◆ **Given task 1**:
Answer these questions from the Bombardier article:
(a) In which city is Thomas Bimer's trial held?
(b) What position did Thomas Bimer hold at Bombardier?
(c) In what year did Bombardier agree to purchase a minority stake in Elteza?
◆ **Given task 2**: Update a passage of the Bombardier article, swapping "Stockholm" for "Gothenburg". Begin at the words "Top management at", and stop after "under legal scrutiny.".

◆ **Provided text**:
========

Top management at Bombardier Inc.’s Canadian headquarters vetted and approved Russian partners now enmeshed in bribery allegations against one of the transportation company’s former employees, prosecutors in Sweden allege.

In comments ahead of the start of a trial in Stockholm Thursday for Thomas Bimer, Bombardier’s former vice-president of rail control solutions, prosecutor Staffan Edlund says the evidence produced in the case leads him to conclude that executives at Bombardier’s head office in Montreal signed off on commercial partnerships in Russia whose activities have since come under legal scrutiny.

The alliances Bombardier formed with the partners were made as part of the company’s 2010 agreement to purchase a minority stake in rail signalling equipment manufacturer Elteza, a subsidiary of Russian Railways. Chief among them is a relationship the company forged with the principals of Multiserv Overseas Ltd., a murky entity founded by an associate of former Russian Railways boss Vladimir Yakunin.

========

◆ **Dataset records**:
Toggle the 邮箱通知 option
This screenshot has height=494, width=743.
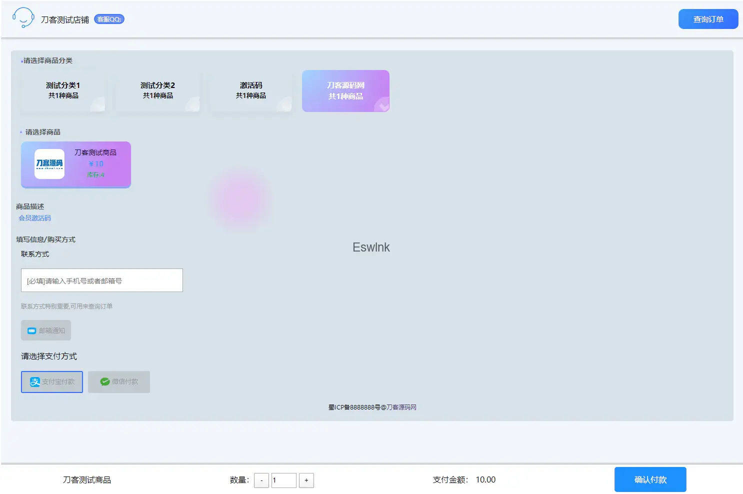[x=46, y=331]
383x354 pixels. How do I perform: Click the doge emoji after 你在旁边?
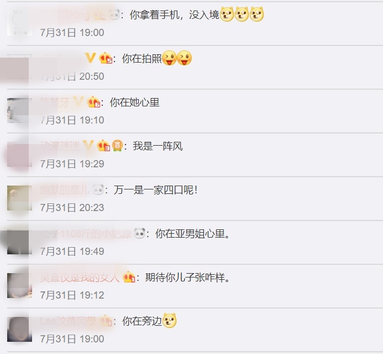[x=170, y=320]
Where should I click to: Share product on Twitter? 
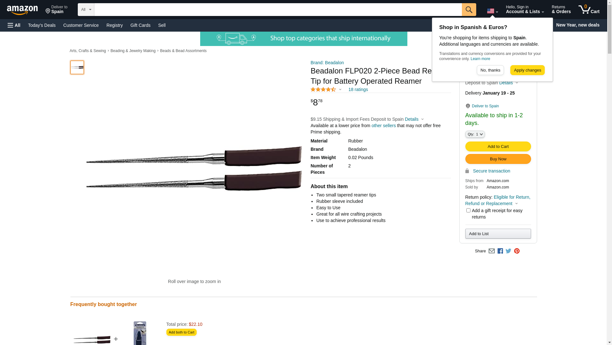click(508, 251)
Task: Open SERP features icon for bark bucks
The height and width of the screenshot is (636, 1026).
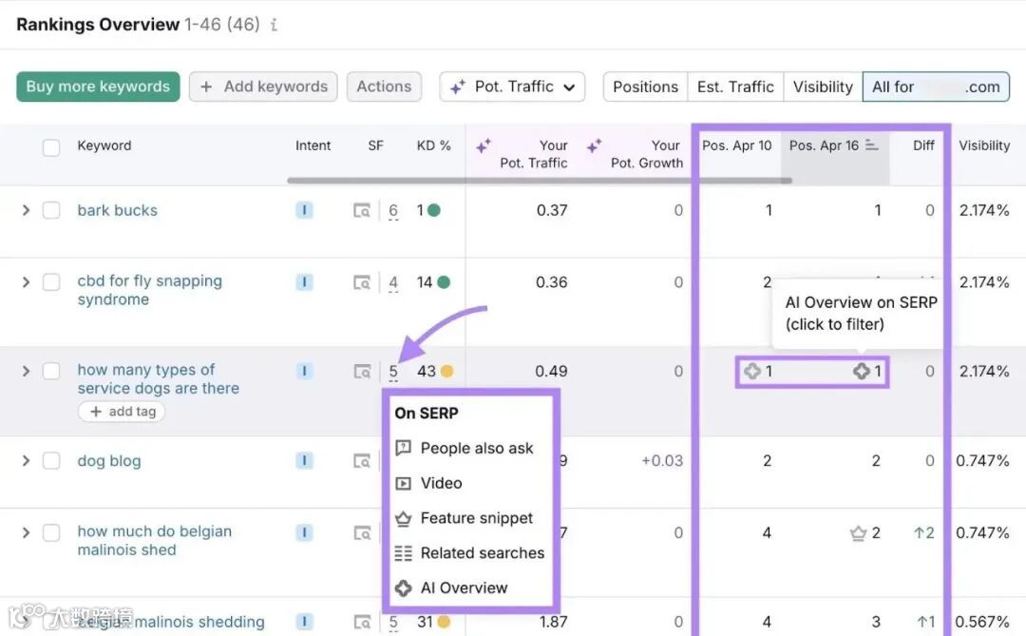Action: click(362, 211)
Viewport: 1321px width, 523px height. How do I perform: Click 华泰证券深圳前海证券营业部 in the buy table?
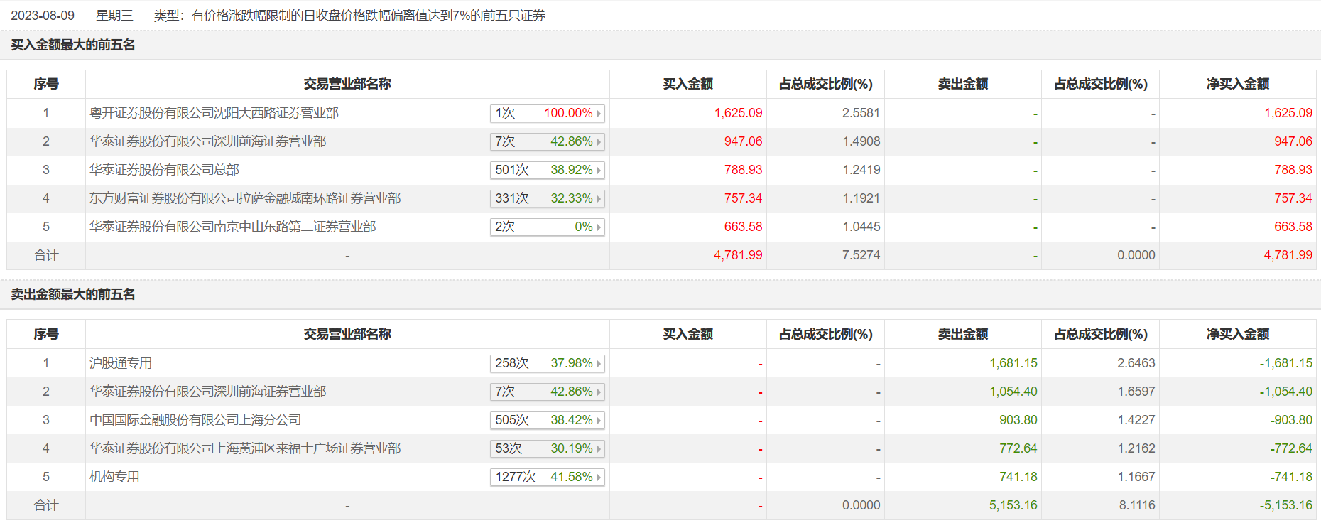[x=207, y=141]
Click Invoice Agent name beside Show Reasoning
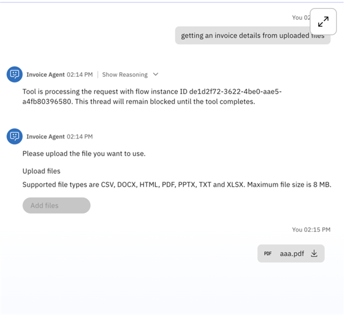The image size is (349, 315). [x=45, y=75]
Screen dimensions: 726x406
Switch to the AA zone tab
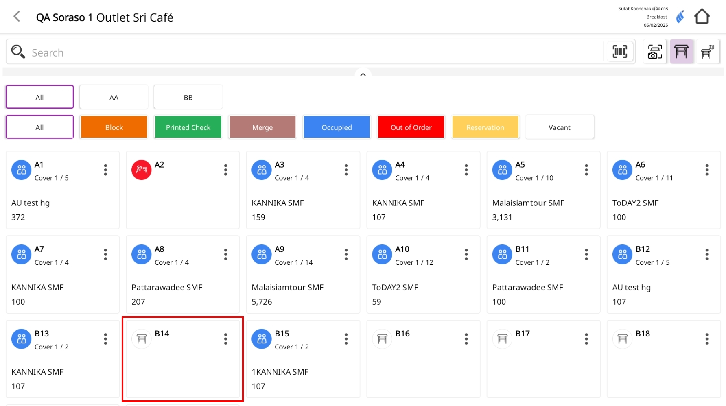click(x=114, y=97)
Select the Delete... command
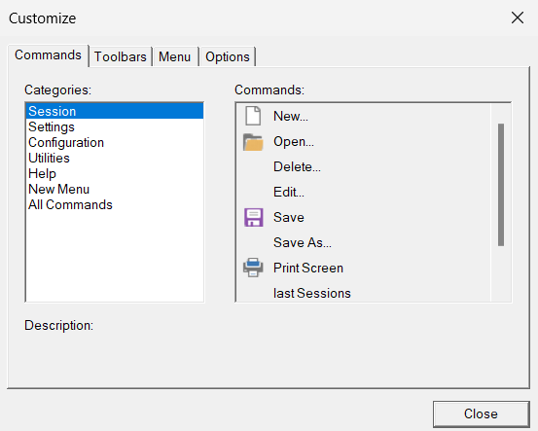538x431 pixels. tap(297, 166)
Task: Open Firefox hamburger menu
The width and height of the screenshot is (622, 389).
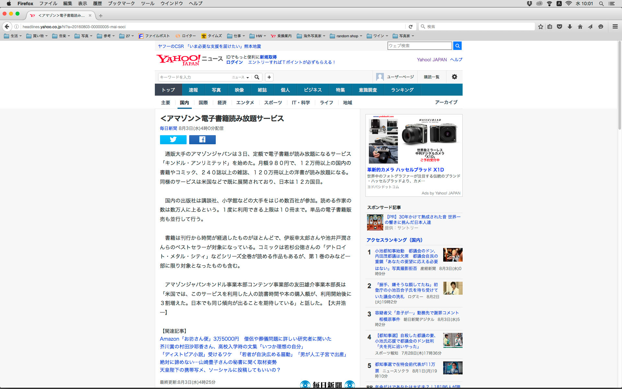Action: click(615, 27)
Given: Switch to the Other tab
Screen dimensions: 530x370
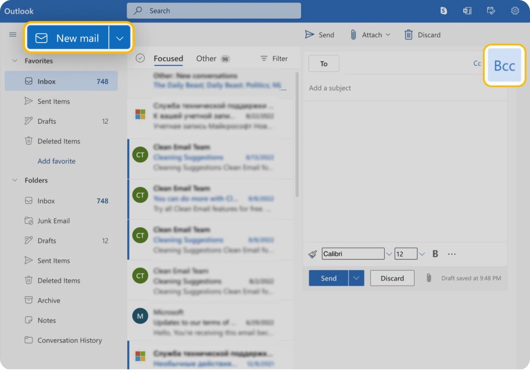Looking at the screenshot, I should [x=206, y=58].
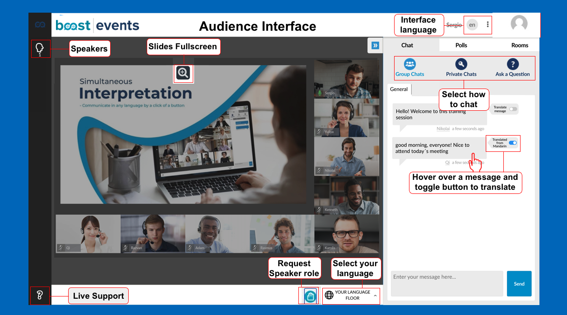This screenshot has width=567, height=315.
Task: Raise hand to request Speaker role
Action: click(x=310, y=296)
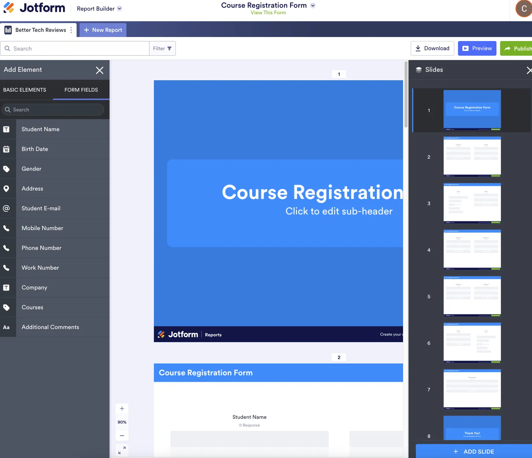This screenshot has height=458, width=532.
Task: Close the Add Element panel
Action: pyautogui.click(x=100, y=70)
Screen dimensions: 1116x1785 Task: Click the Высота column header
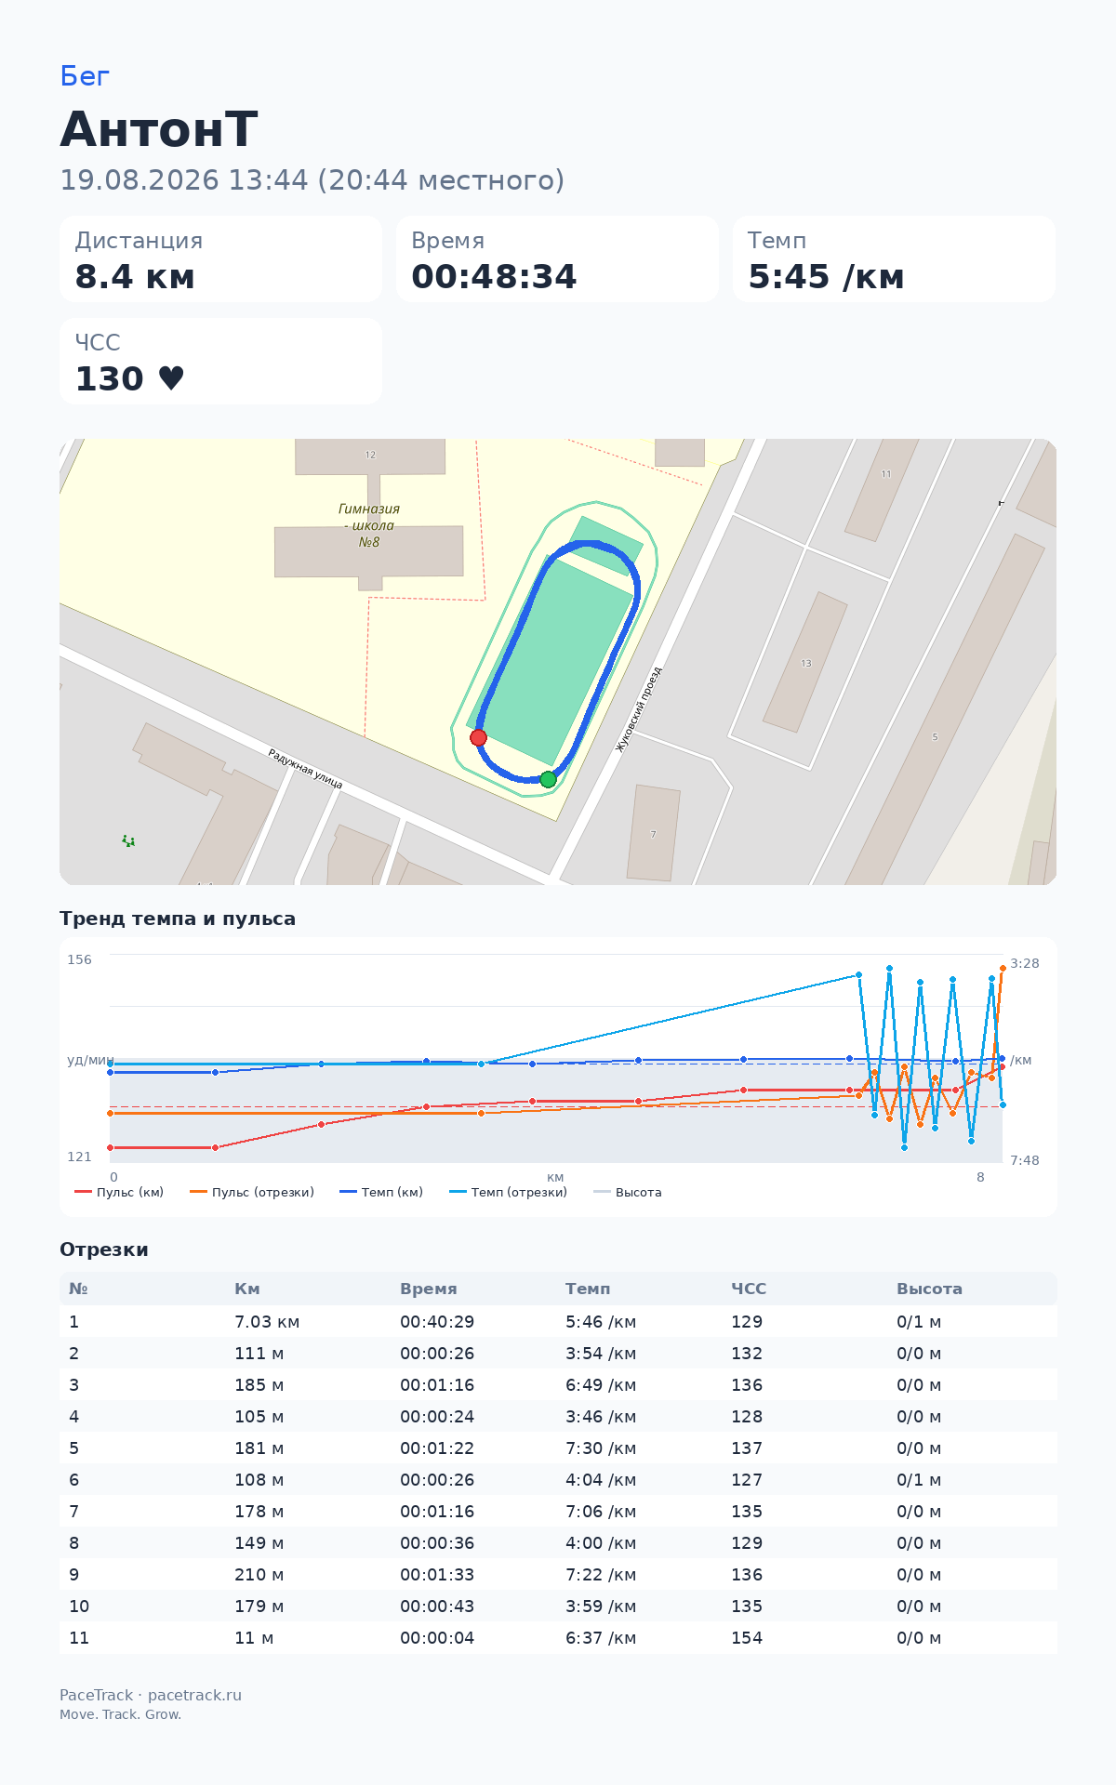[929, 1289]
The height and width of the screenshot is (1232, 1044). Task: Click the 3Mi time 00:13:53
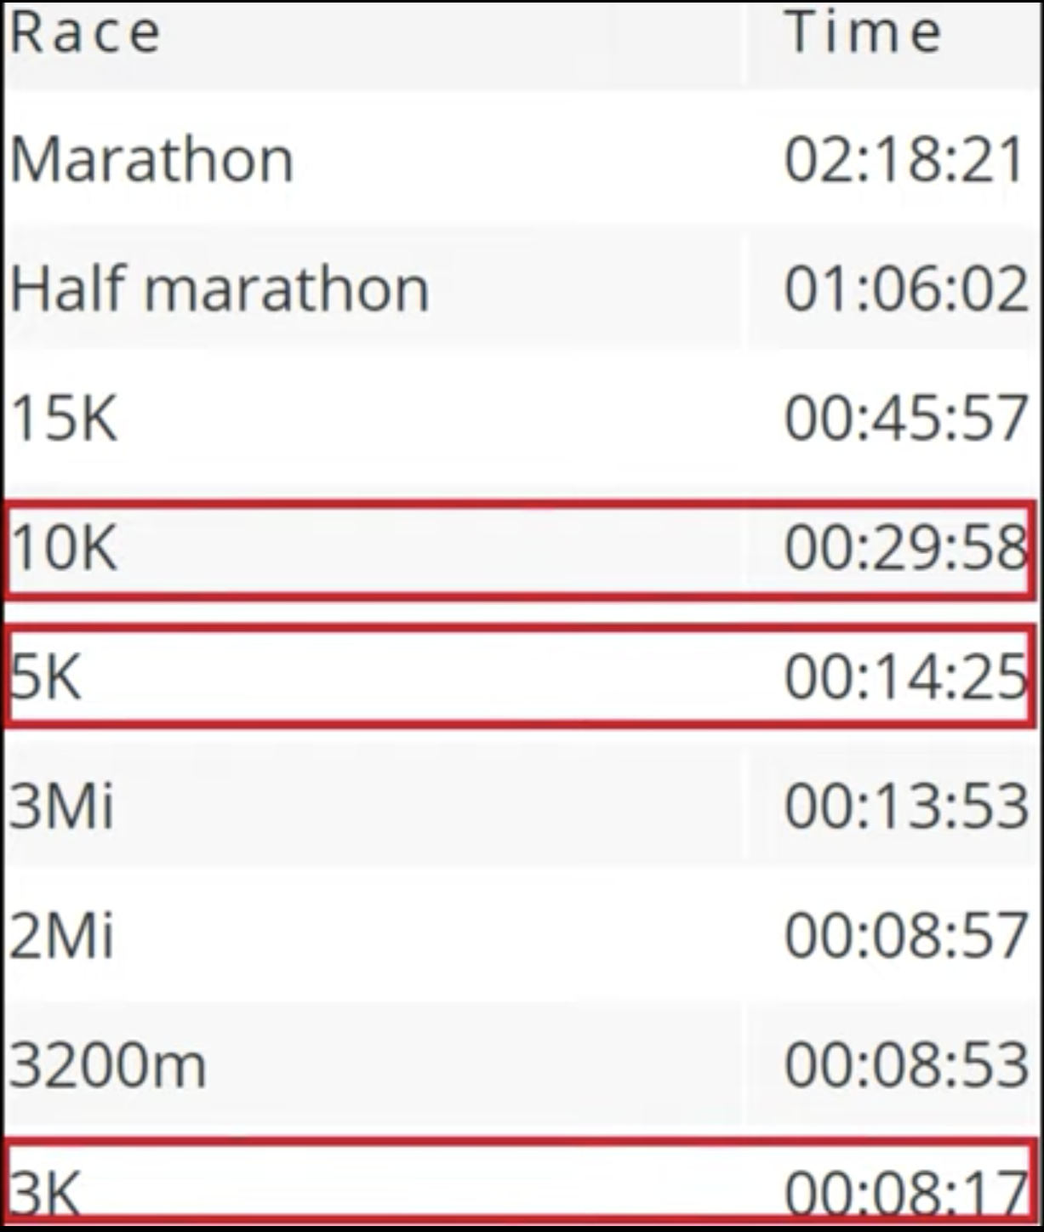(x=905, y=807)
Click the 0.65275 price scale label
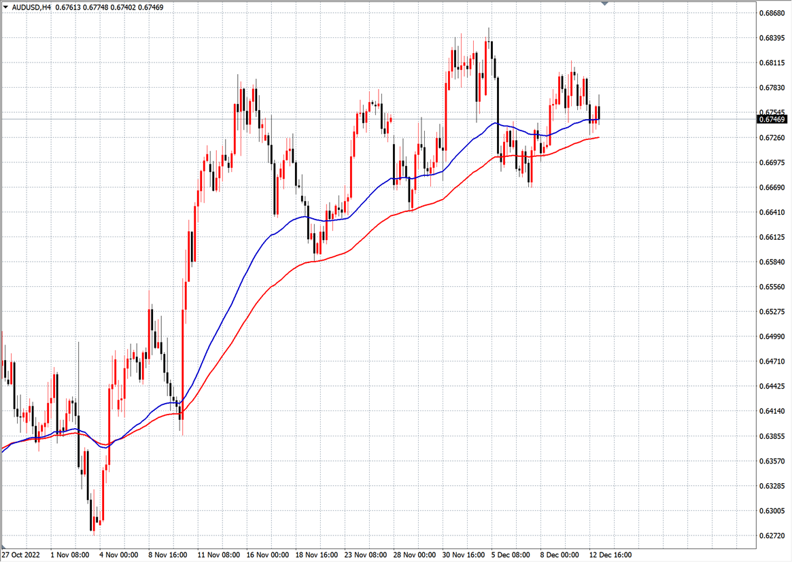Screen dimensions: 792x562 [x=773, y=312]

========

◆ **Written answer 1**:
(a) Stockholm
(b) Vice-president of rail control solutions
(c) 2010

◆ **Written answer 2**:
Top management at Bombardier Inc.’s Canadian headquarters vetted and approved Russian partners now enmeshed in bribery allegations against one of the transportation company’s former employees, prosecutors in Sweden allege.

In comments ahead of the start of a trial in Gothenburg Thursday for Thomas Bimer, Bombardier’s former vice-president of rail control solutions, prosecutor Staffan Edlund says the evidence produced in the case leads him to conclude that executives at Bombardier’s head office in Montreal signed off on commercial partnerships in Russia whose activities have since come under legal scrutiny.